Walker-Lanz began the presentation with a little bit about his job history (which wasn’t just in libraries). He also highlighted programs offered by the Los Angeles Public Library system and what they are looking for in prospective employees. The library administrator’s library career started when he was just a teenager, helping out with the children’s summer reading program at the local library of his hometown in Ohio. Walker-Lanz studied psychology during his undergraduate time, but then then went on to wait tables and work in retail. After a little soul-searching and prodding by his former library colleagues, he decided to go to graduate school to become a librarian. As Walker-Lanz talked about the qualities that hiring managers look for in potential public library employees, he noted the importance of excellent customer service skills and cited his experience in both retail and restaurants as being elemental in creating his sense of customer service. As a waiter, his paycheck depended on exceptional customer service.
After Walker-Lanz moved to Los Angeles County, he worked his way up through job titles and eventually become the branch manager of the West Hollywood library, noting the exceptionally dynamic and diverse population he helped serve there. From branch manager, he went on to working in library administration for the Los Angeles County library system—one of the largest in the country. “Working in big libraries gives you the ability to work on really big projects,” said Walker-Lanz. Kindle circulation in the Los Angeles County Library System for instance, is at over 1,000 devices amongst nearly 80 branches.
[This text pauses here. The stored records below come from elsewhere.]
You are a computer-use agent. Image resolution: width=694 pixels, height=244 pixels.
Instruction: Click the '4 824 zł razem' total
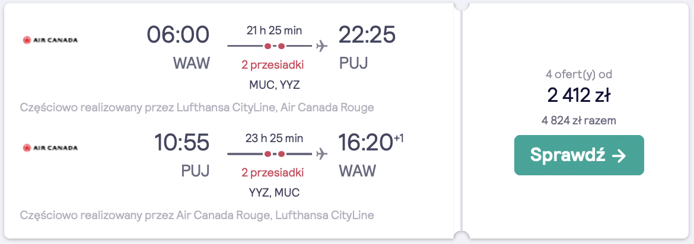(578, 121)
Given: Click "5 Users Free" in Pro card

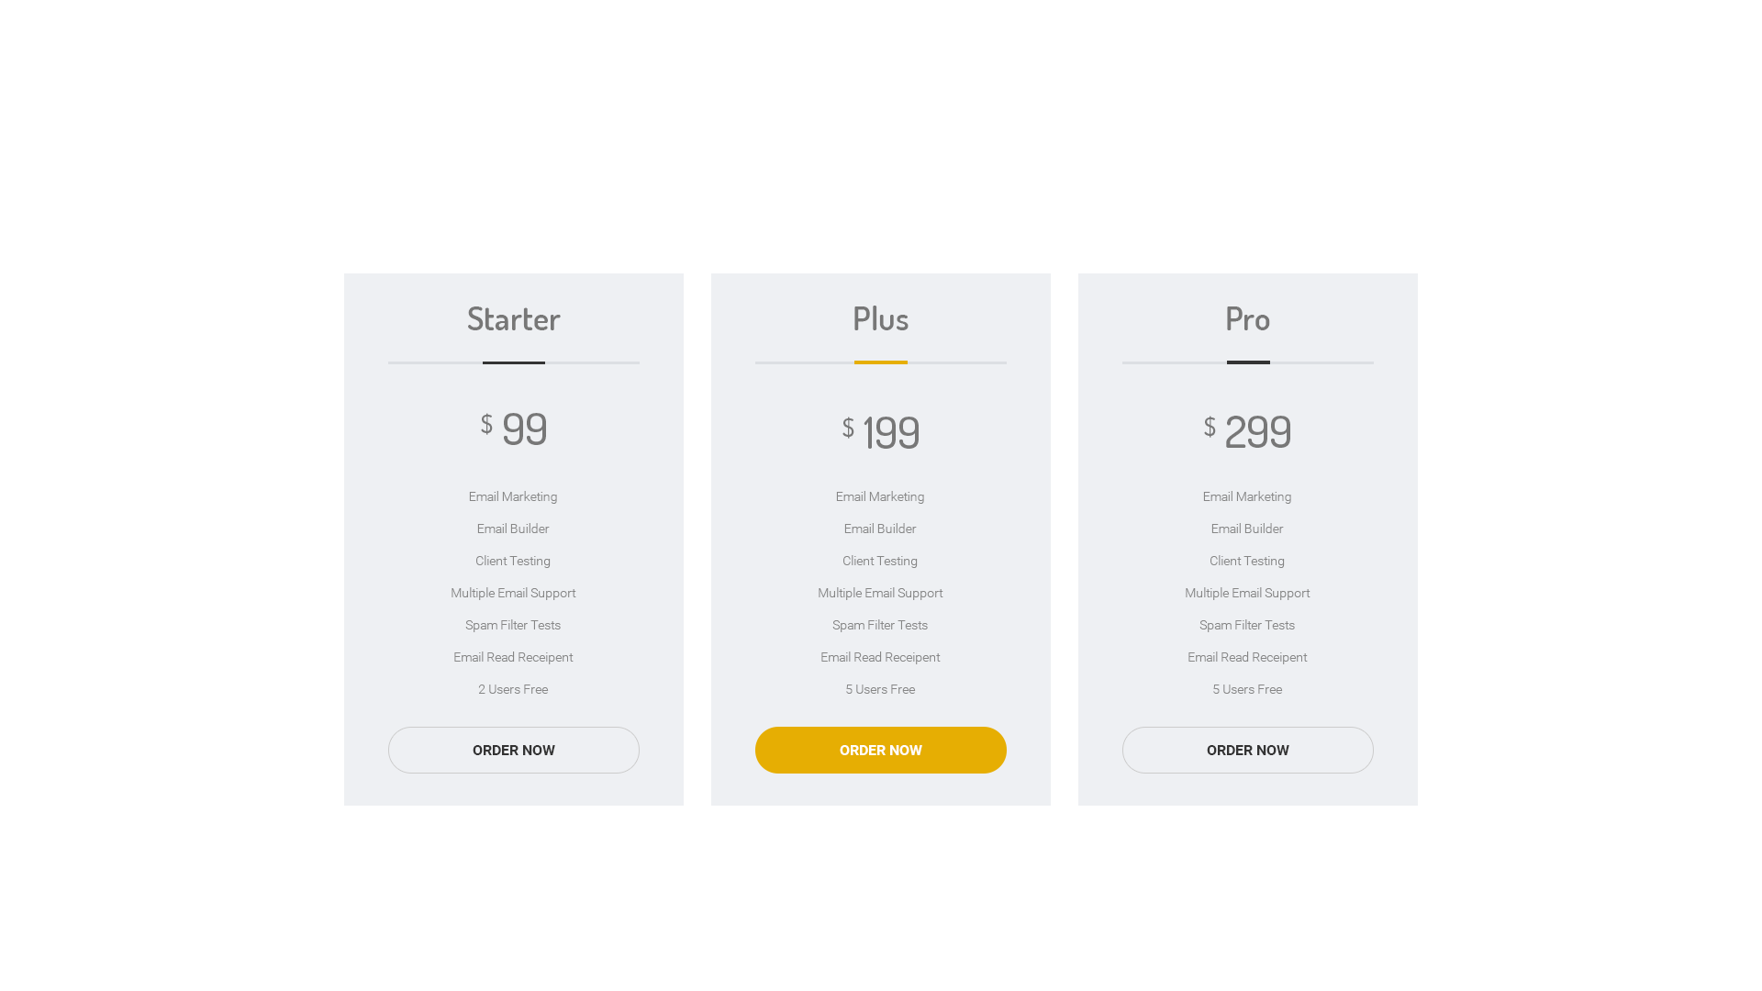Looking at the screenshot, I should pos(1247,689).
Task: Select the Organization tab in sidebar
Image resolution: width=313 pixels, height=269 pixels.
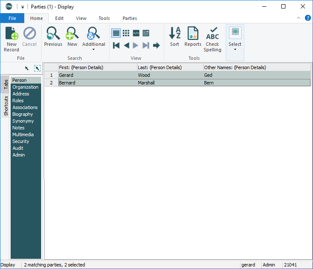Action: [25, 87]
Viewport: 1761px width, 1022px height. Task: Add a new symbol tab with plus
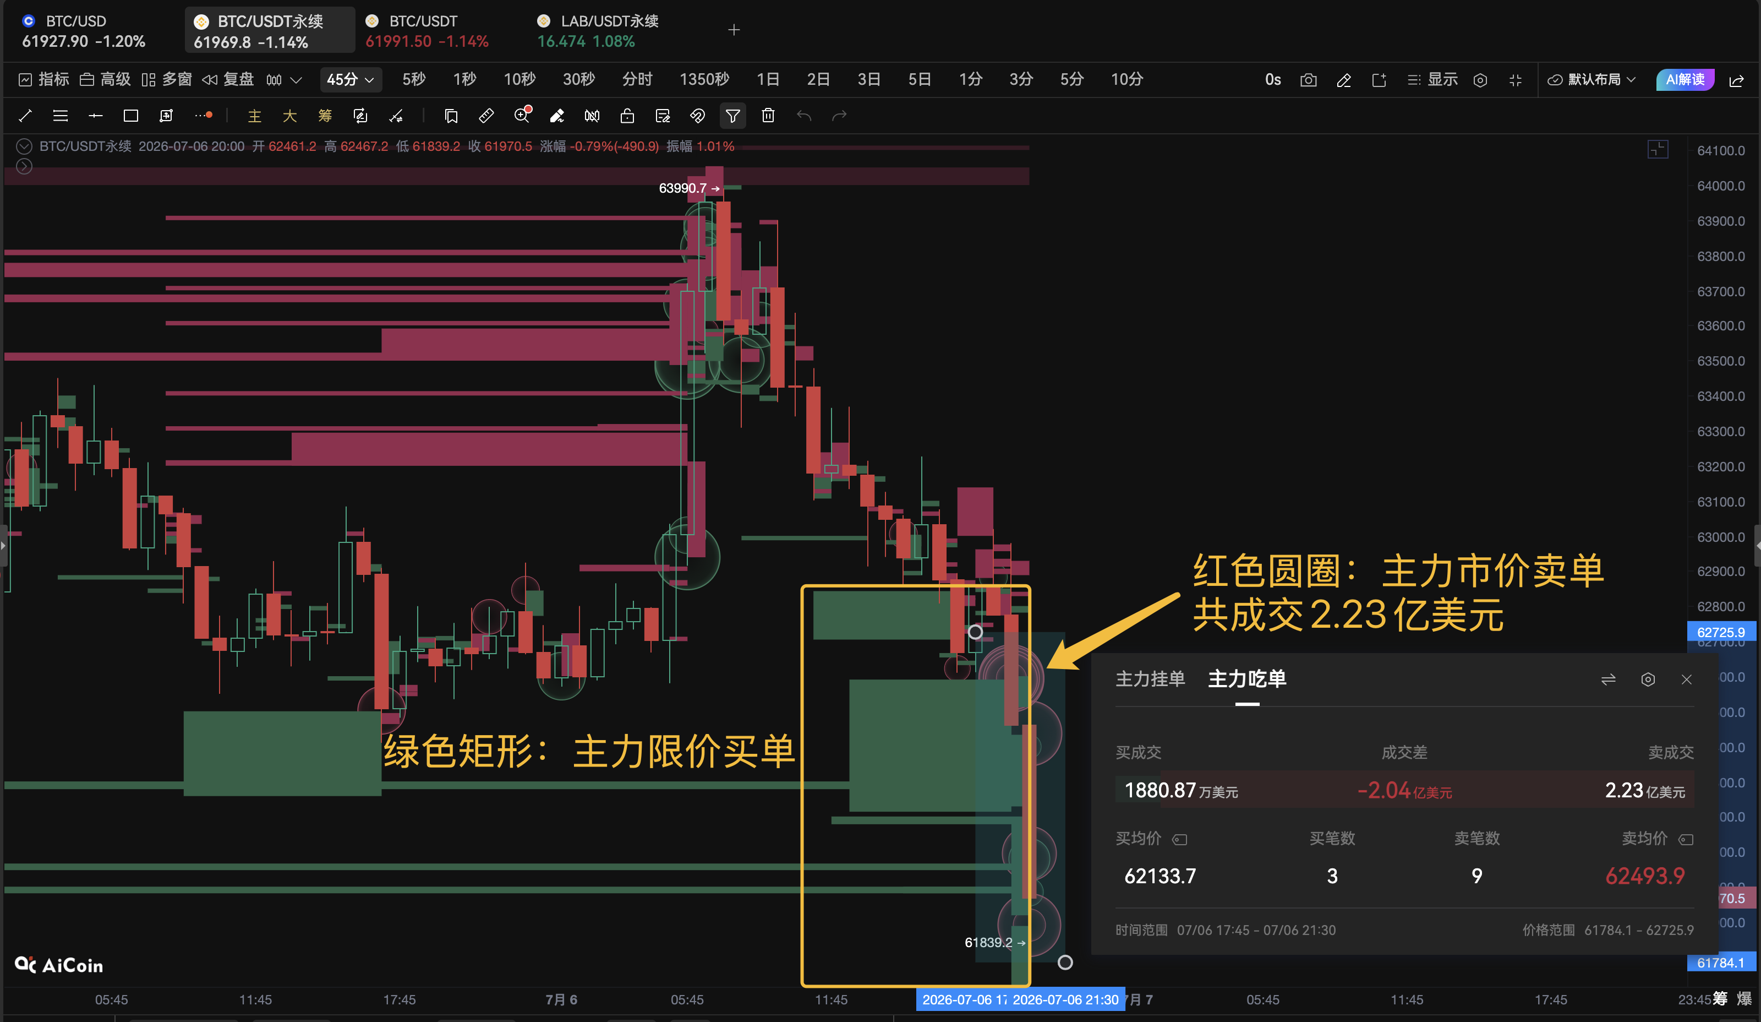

Due to the size of the library system, there are a wide variety of professional development opportunities as well, including a substantial budget to send employees to conferences and training sessions.
Like SJSU iSchool Director Dr. Sandra Hirsh, Walker-Lanz stressed the importance of internships and was quick to point out the benefits of being an intern with the Los Angeles County Library system. Benefit number one is the experience, followed closely by benefit number two—being paid. Walker-Lantz is a big believer in mentorship as well. With such a large number of employees, there are more people who might fit the bill. “There’s a great opportunity to find mentors within the organization,” said Walker-Lantz. “You can find someone you look up to that you don’t necessarily report to.”
So what are hiring managers looking for? Well, Walker-Lanz asked around at the Library Administrators’ office and came up with a few (okay, a lot) of helpful answers. He asked three questions specifically:
- What skills and characteristics are you most interested in seeing in an entry-level Librarian candidate?
- What advice would you give an MLIS student who’s considering going into Public Libraries?
- What words of wisdom would you offer someone interviewing for their first Librarian position?
It was all I could do not to fast-forward through the presentation to get the answers and immediately run down and interview in my own public library system (after I fill out the application and they call me, of course). Needless to say, I listened carefully and took copious notes—which I am sharing here with you!
First characteristic: Flexibility. Said one person Walker-Lanz interviewed, “Public libraries offer a wealth and breadth of opportunities where skills can be acquired, tested, and honed.” Any librarian or information professional needs to be flexible and capable of meeting change head-on with a spirit of confidence and flexibility. With technology moving and evolving at such a rapid pace, you’ve got to be willing to roll with the changes. Walker-Lanz cited the wide variety of opportunities—with different populations, in different environments and planning different kinds of programming—all within the realm of public libraries. “Keeping an open mind and being willing to work in different kinds of libraries,” said Walker-Lanz, “will definitely make you a more desirable candidate.”
Most commonly mentioned by hiring managers were good, old-fashioned people skills (such as approachability, being a good communicator and thoughtful listener), followed by customer service skills. A librarian should like books, but that’s really not enough. Good librarians need to have excellent customer service skills and be able to interact with a diverse range of library patrons.
Hiring managers are looking for candidates who are enthusiastic about their profession and serving the public. Libraries want people who are innovative, creative, and willing to share their ideas with their colleagues. As with any job, do your research before the interview. Really, it should be done even before you fill out an application and write a specific and personable cover letter. The slide right after minute 29 during the presentation even read, “Do your research! You are a librarian…” Mentioned on the same slide were tips including: visit the actual library, visit the library’s website, talk to a librarian who works in a public library, follow the library’s social media, and find out what you can about the community.
Whether you’re actively looking for a job in public libraries, you’re just starting your coursework at the iSchool and thinking about a career in public libraries, or even if you’re currently working in a public library system and you want to know how you can further your career and try out different opportunities, you should definitely take a listen to this Career Webinar. SJSU School of Information brings in experts from a variety of different library and information professions to give you real-life examples of what each career field is like and the best ways to get noticed as you apply for jobs in these fields.